Records from a collection:
---
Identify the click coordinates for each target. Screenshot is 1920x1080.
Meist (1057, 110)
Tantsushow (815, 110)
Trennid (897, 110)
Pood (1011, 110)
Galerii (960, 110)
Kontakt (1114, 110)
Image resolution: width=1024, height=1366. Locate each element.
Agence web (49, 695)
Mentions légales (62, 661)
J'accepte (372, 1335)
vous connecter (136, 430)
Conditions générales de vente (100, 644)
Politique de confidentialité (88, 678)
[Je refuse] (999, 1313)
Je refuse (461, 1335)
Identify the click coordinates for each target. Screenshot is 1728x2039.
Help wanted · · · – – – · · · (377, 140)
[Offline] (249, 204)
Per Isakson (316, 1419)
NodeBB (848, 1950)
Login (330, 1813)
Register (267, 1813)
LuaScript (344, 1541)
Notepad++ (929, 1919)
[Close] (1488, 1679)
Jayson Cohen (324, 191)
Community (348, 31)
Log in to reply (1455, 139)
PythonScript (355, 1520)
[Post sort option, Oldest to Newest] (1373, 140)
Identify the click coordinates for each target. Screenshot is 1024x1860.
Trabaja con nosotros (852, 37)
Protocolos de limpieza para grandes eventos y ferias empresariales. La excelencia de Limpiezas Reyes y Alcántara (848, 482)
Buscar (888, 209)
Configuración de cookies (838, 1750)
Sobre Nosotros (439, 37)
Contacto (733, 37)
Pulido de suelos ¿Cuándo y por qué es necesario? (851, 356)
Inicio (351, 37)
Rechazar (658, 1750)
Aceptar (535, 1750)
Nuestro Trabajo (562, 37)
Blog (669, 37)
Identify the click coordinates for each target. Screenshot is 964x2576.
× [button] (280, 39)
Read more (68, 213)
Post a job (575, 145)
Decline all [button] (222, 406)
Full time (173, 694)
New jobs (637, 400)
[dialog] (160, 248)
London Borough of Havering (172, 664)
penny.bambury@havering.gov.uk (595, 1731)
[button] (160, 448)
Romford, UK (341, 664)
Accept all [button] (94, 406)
---
## Instructions to follow:
Only the lines above, from the first through the one holding "Screenshot is 1728x2039.", are to be output, and they must be copied exactly.

## Reply:
Identify the click coordinates for each target. Screenshot is 1920x1080.
Meist (1057, 110)
Tantsushow (815, 110)
Trennid (897, 110)
Pood (1011, 110)
Galerii (960, 110)
Kontakt (1114, 110)
Image resolution: width=1024, height=1366. Locate each element.
Agence web (49, 695)
Mentions légales (62, 661)
J'accepte (372, 1335)
vous connecter (136, 430)
Conditions générales de vente (100, 644)
Politique de confidentialité (88, 678)
[Je refuse] (999, 1313)
Je refuse (461, 1335)
Identify the click coordinates for each target. Screenshot is 1728x2039.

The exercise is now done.